> **Goal of the exercise**:
Copy, from the entries below, each line in which the string "field" appears.

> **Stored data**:
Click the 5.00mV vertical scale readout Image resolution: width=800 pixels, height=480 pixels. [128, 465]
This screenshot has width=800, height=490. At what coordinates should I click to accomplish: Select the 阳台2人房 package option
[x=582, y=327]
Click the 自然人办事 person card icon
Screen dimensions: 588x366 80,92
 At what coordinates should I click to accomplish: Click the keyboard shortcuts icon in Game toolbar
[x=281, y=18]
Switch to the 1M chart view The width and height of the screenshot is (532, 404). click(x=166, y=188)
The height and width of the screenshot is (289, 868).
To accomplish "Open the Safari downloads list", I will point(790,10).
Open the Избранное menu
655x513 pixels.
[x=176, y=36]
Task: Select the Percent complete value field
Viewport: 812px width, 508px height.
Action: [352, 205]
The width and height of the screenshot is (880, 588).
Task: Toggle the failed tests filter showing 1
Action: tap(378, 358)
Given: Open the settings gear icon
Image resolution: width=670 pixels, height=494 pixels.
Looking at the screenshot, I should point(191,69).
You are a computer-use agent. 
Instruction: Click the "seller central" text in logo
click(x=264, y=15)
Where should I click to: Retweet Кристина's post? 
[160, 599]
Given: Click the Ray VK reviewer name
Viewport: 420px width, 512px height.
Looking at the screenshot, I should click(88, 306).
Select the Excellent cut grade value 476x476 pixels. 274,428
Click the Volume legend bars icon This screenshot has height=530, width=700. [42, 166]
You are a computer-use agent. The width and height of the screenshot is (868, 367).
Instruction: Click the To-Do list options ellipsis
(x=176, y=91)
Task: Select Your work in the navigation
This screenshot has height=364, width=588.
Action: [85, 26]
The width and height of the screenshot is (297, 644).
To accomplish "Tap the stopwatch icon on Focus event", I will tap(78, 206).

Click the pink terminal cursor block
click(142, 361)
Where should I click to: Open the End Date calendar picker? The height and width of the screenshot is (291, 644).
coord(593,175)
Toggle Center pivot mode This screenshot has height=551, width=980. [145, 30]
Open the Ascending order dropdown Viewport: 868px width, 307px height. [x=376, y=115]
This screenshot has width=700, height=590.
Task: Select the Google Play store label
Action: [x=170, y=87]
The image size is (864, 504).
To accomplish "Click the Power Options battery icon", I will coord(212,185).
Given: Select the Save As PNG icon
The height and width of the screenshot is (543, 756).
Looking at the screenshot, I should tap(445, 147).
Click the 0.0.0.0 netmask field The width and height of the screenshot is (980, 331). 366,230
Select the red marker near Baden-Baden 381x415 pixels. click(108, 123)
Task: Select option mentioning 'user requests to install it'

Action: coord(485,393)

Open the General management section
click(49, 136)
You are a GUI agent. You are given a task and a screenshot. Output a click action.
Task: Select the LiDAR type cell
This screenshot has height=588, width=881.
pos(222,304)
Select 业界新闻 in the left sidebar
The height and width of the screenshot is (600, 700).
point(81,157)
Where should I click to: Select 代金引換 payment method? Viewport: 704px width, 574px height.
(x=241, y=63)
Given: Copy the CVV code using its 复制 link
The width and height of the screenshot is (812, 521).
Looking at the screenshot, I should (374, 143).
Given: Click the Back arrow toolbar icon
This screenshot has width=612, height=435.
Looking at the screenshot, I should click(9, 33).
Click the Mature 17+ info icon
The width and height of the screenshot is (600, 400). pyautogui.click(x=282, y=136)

> **Task answer**:
Task: Select the Percent complete value field
Click the 0.0.0.0 netmask field The width and height of the screenshot is (980, 331). 366,230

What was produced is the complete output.